List every line in the records below that contains the word "resolution", matching its case exactly.
+++
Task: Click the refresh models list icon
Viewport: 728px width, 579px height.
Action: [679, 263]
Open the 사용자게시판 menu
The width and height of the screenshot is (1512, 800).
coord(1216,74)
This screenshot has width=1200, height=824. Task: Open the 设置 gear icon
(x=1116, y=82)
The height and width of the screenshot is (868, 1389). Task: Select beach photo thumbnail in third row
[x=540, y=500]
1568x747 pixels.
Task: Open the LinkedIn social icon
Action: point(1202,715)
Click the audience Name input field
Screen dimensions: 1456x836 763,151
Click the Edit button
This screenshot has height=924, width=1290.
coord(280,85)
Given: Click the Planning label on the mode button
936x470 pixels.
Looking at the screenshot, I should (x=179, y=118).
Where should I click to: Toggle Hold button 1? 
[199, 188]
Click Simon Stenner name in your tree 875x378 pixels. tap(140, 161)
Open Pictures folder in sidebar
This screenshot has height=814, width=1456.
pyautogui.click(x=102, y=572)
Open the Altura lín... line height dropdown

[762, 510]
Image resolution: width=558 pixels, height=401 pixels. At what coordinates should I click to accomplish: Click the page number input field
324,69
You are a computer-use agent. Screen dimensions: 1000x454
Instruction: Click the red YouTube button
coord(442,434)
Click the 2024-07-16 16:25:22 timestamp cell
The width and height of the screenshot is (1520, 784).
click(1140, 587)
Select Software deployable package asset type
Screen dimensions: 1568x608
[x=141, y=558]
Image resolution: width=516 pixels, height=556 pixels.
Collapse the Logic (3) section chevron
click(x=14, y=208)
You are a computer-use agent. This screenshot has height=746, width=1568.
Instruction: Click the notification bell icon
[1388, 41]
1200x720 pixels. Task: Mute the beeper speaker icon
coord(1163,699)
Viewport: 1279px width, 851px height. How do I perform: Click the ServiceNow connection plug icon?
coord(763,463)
+++
Written answer -
Image resolution: width=558 pixels, height=401 pixels. At what coordinates should I click to accomplish: Click the page number input field
Image resolution: width=516 pixels, height=556 pixels.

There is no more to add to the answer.